Is de ACM in staat om te handelen volgens haar conceptleidraad zonder implementatie van de Uitvoeringswet?2 Zijn de verplichtingen in deze leidraad afdwingbaar als online platforms deze niet naleven?
De verplichtingen vloeien rechtstreeks voort uit de verordening en tussenhandeldiensten moeten daar sinds 17 februari jl. volledig aan voldoen. Gebruikers kunnen de rechten die zij op grond van de DSA hebben jegens online diensten inroepen. De DSA is dus wel degelijk afdwingbaar. Zoals toegelicht in het antwoord op vraag 9, kan de ACM op dit moment echter nog niet handhavend optreden. De leidraad gaat in op de zorgvuldigheidsverplichtingen voor tussenhandeldiensten die zijn neergelegd in de DSA en hoe de ACM die interpreteert. Zij vormt een hulpbron voor tussenhandeldiensten die uitvoering moeten geven aan de verplichtingen uit de DSA.
Hoe vaak heeft u contact met de ACM om vast te leggen wat precies haar bevoegdheden zijn? Is de Uitvoeringswet hiervoor noodzakelijk?

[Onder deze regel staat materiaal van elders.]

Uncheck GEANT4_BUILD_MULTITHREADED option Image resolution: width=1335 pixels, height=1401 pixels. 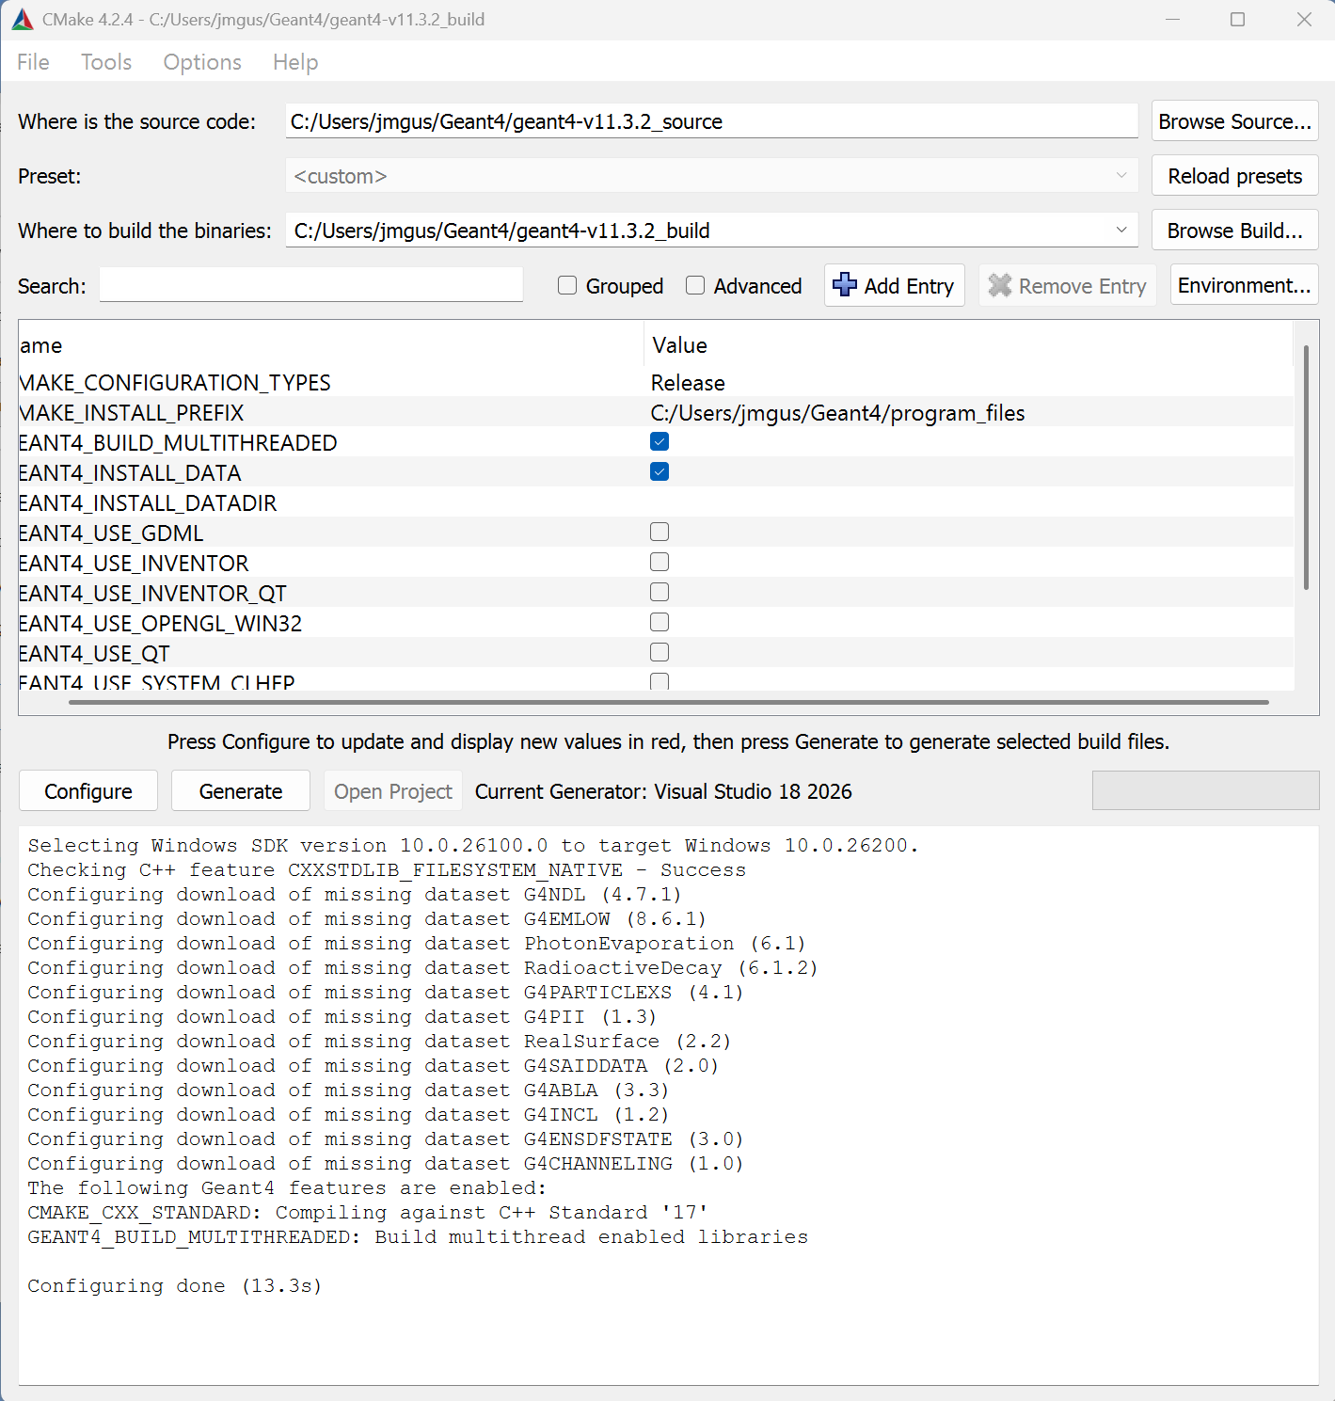[660, 442]
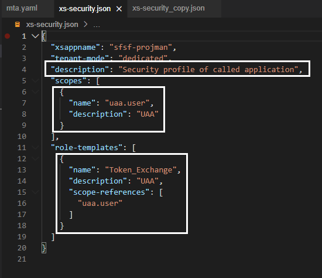Click line number 21 in the gutter

pyautogui.click(x=22, y=259)
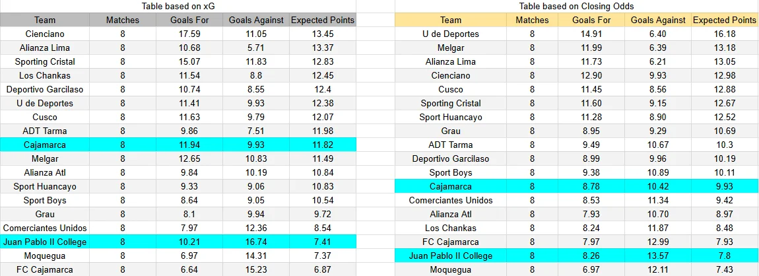759x276 pixels.
Task: Click the 'Matches' header in Closing Odds table
Action: pos(532,20)
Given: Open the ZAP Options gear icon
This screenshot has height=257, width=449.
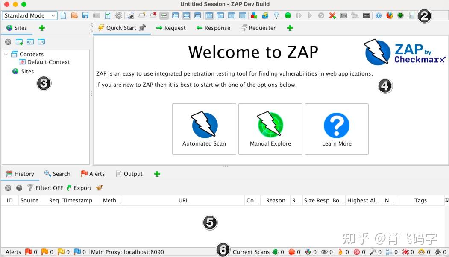Looking at the screenshot, I should [119, 15].

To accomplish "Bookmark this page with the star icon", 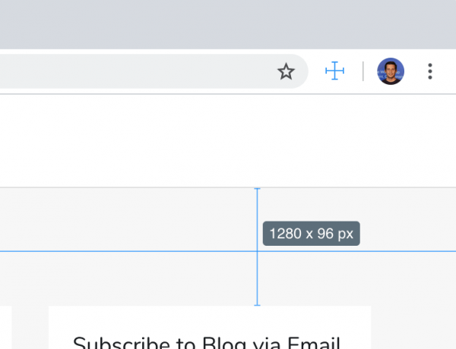I will coord(287,71).
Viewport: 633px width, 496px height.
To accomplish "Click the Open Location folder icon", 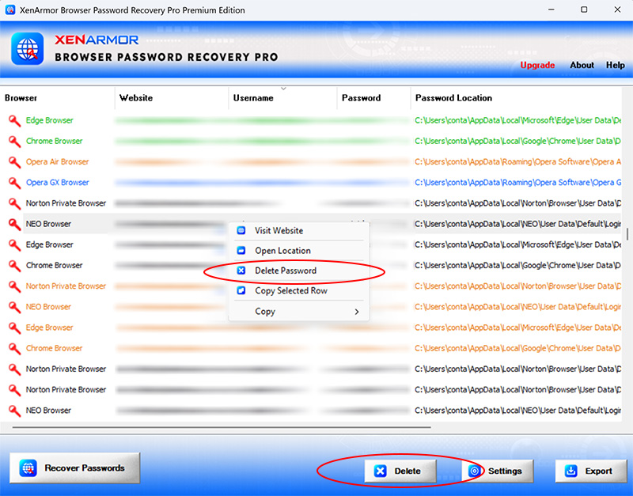I will point(241,251).
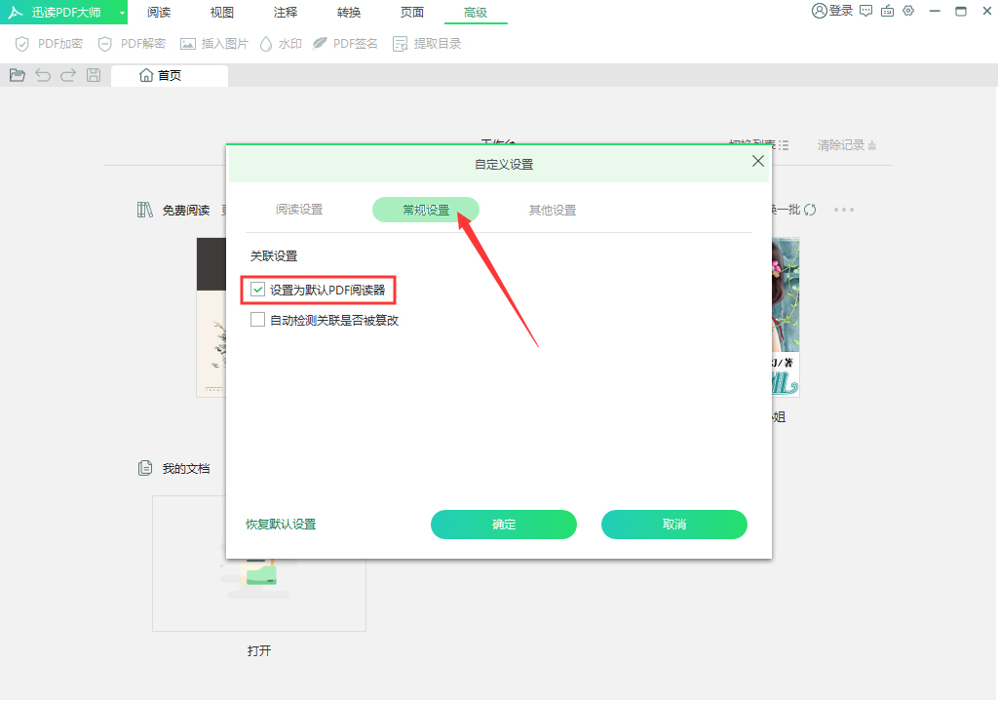Click the 登录 login account icon
998x702 pixels.
tap(827, 11)
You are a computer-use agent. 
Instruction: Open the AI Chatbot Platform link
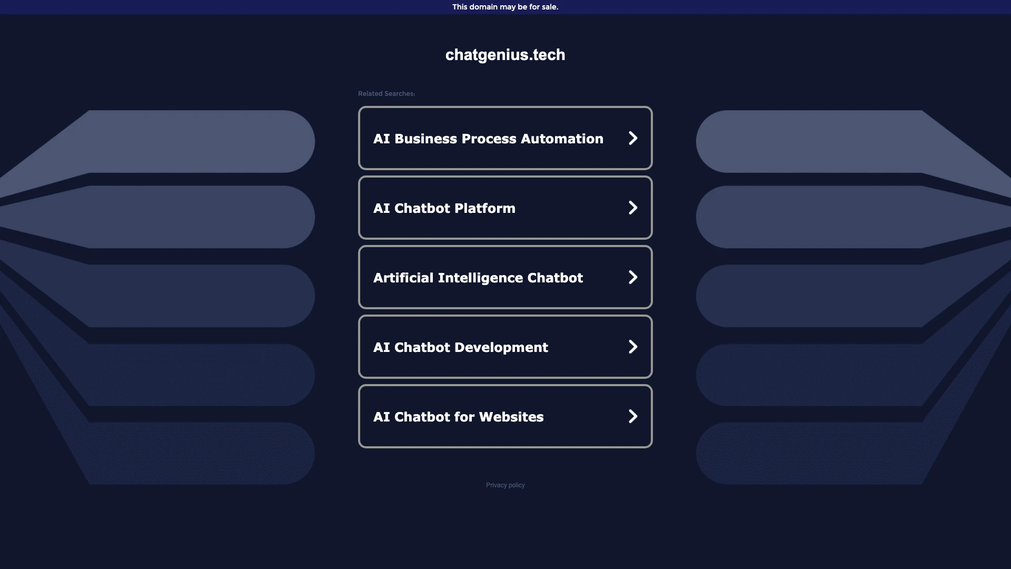(x=444, y=208)
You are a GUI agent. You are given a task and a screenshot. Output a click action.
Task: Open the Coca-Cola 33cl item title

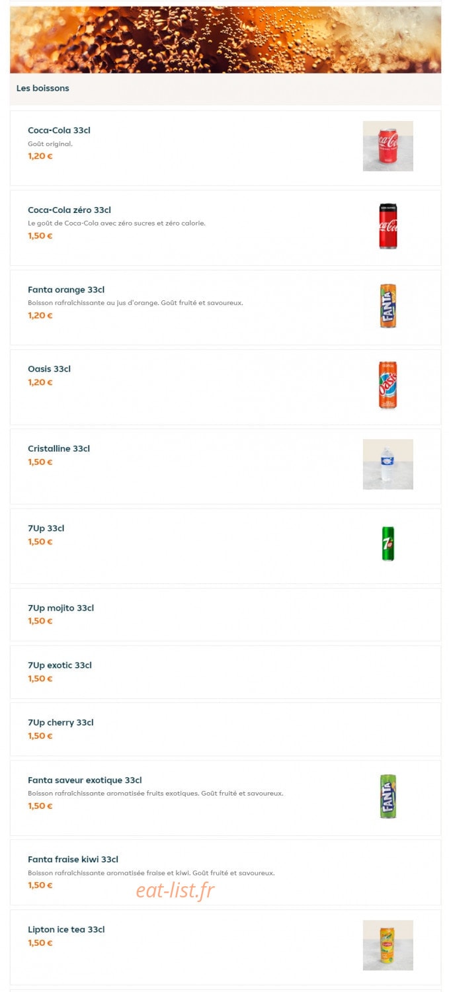(59, 130)
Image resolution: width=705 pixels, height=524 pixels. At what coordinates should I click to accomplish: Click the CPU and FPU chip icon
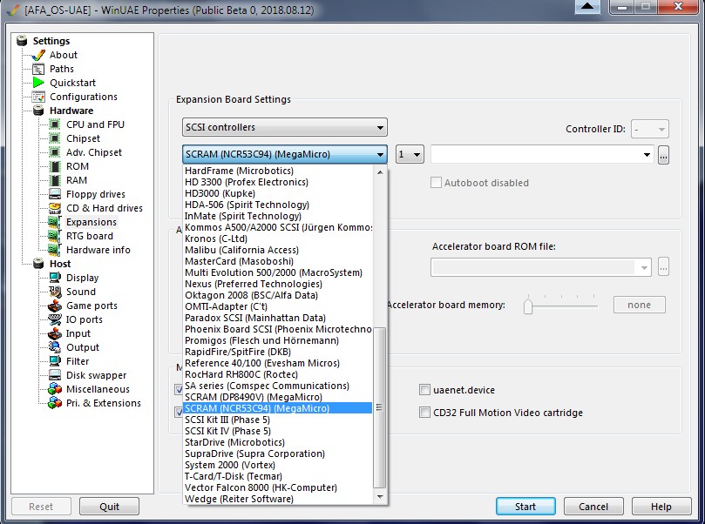[54, 124]
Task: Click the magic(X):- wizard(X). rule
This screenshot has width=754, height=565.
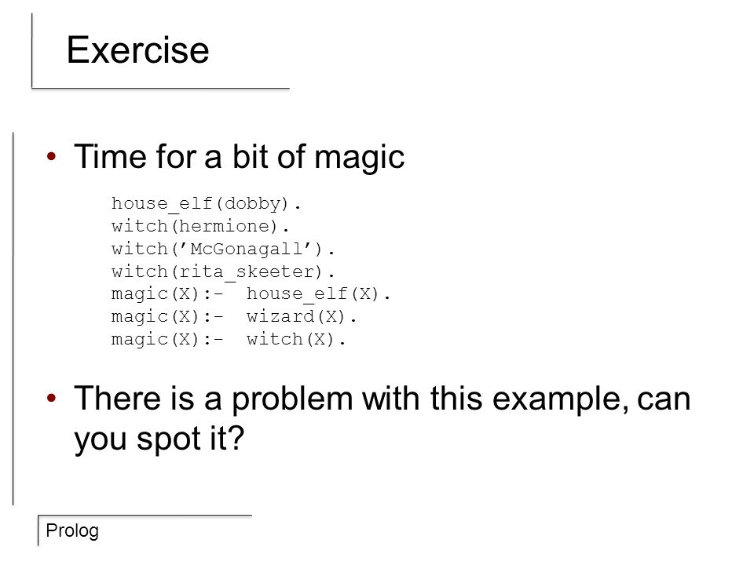Action: pos(234,317)
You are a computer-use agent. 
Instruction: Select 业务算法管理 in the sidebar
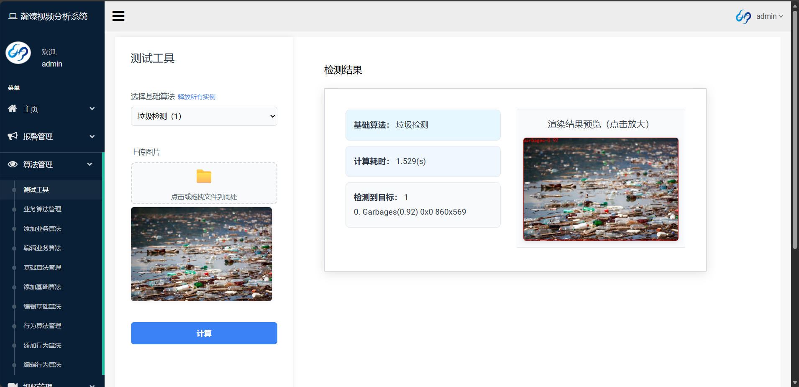click(x=42, y=209)
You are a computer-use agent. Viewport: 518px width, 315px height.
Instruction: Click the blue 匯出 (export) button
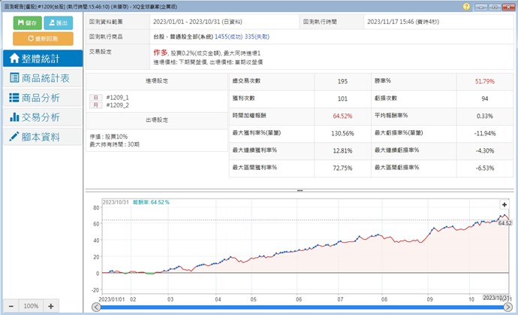tap(58, 23)
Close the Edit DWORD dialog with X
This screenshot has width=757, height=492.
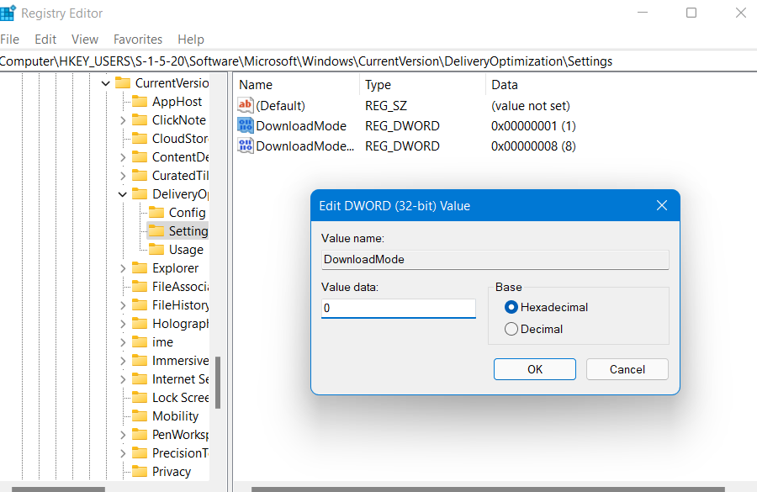(661, 206)
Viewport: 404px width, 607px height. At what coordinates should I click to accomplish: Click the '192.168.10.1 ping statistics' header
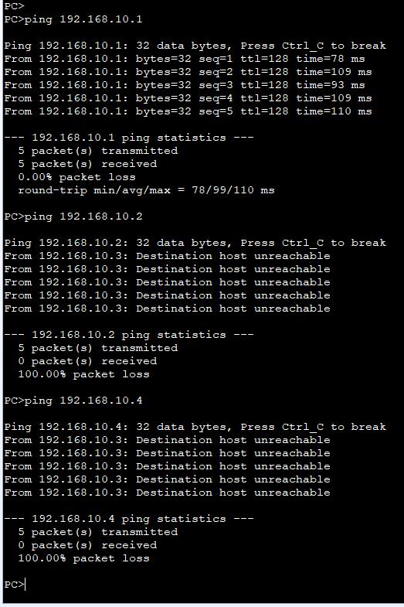(129, 138)
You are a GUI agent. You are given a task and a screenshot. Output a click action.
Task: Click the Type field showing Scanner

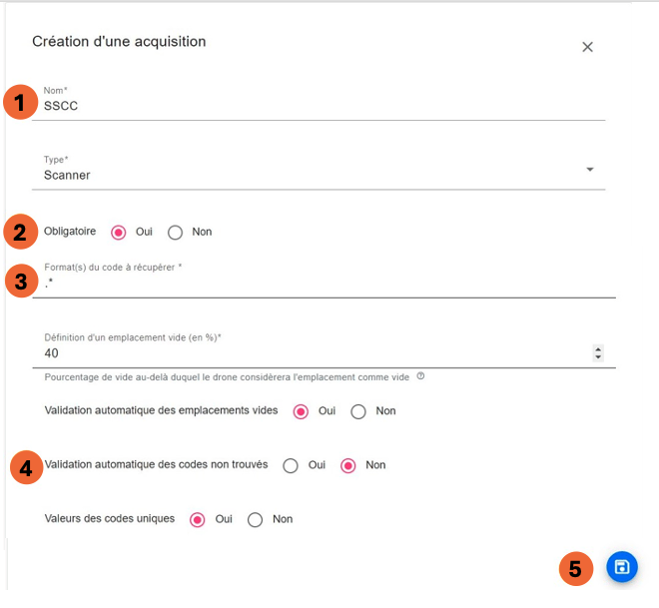pyautogui.click(x=300, y=175)
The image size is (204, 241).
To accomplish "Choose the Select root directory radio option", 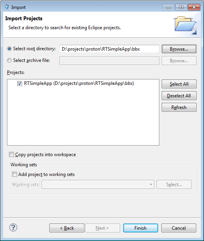I will (x=9, y=49).
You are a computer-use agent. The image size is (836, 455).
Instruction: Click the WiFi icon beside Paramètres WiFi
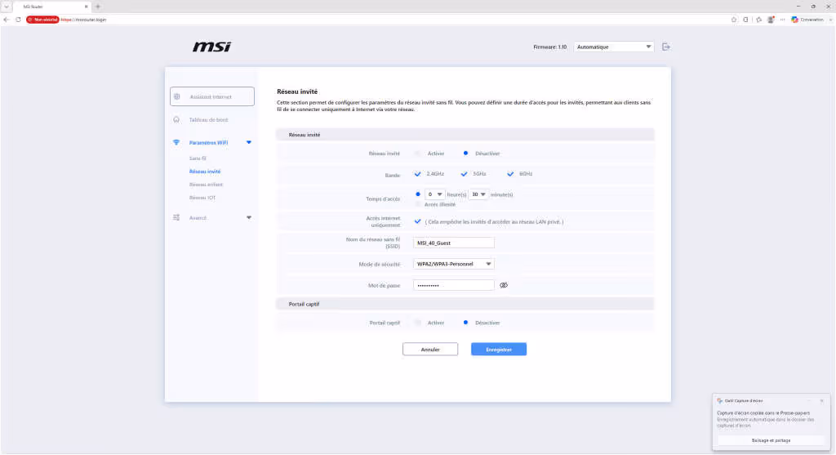click(176, 142)
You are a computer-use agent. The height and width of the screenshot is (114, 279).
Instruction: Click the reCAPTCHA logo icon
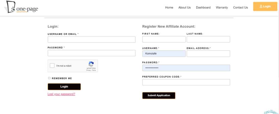click(91, 64)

De ACM is intensief betrokken bij de totstandkoming van het ontwerpwetsvoorstel. Ook heeft zij een Uitvoerbaarheids- en handhaafbaarheidstoets verricht op het ontwerpwetsvoorstel.
De uitvoeringswet is noodzakelijk om de ACM als beoogd toezichthouder te voorzien van de bevoegdheden die zij op grond van (artikel 50 van) de DSA moet hebben.
Zijn er andere landen die de wet niet tijdig hebben ingevoerd? Welke landen zijn dit?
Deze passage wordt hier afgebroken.